* **SUPPLIED RECORDS**
# # # # # # #

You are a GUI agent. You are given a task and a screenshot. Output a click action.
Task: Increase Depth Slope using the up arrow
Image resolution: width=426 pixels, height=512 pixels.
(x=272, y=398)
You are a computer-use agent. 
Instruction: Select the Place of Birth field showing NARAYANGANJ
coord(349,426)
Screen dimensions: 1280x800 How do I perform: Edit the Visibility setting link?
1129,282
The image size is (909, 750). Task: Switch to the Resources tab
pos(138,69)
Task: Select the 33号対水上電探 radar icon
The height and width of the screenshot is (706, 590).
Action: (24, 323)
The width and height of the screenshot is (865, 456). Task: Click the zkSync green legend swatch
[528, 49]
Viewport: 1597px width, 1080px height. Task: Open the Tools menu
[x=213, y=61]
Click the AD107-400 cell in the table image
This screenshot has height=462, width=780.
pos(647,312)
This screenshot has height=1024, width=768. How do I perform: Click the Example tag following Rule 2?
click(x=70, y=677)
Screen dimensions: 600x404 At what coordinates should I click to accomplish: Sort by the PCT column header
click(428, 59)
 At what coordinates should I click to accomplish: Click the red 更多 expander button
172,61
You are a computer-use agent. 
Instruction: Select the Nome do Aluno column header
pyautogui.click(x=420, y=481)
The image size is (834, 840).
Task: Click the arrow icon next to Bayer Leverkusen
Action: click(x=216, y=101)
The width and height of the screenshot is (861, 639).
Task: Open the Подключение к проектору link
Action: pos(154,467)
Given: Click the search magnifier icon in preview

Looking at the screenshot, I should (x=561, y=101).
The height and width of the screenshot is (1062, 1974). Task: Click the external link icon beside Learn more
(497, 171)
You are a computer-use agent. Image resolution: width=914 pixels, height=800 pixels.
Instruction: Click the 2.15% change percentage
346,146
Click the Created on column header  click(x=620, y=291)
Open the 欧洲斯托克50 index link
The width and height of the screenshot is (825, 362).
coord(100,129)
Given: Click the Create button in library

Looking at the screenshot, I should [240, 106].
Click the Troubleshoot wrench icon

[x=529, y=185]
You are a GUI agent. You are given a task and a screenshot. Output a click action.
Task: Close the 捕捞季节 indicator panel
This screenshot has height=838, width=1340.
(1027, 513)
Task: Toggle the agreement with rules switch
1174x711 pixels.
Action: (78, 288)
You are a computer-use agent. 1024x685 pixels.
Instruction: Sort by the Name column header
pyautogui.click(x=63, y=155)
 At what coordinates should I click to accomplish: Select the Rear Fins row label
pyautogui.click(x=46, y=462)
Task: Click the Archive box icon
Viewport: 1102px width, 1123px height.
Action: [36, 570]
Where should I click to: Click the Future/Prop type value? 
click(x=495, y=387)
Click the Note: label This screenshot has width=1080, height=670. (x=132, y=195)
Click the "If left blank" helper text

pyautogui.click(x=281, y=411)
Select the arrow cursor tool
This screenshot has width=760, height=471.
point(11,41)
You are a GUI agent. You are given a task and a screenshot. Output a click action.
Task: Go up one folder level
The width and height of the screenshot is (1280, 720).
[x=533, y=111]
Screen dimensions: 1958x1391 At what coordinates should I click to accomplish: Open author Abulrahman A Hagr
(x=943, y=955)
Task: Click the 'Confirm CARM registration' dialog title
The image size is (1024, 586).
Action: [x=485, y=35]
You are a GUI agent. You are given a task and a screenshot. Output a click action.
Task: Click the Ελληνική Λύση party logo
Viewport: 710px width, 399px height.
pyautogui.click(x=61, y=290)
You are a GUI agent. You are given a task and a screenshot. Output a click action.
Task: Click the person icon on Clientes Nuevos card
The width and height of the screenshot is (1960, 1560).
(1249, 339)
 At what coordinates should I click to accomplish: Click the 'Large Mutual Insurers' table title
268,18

# # # # # # #

* **YOUR GOAL**
Among the lines of the material above, count those that include "computer" and report that number alone.

* **EXERCISE ANSWER**
4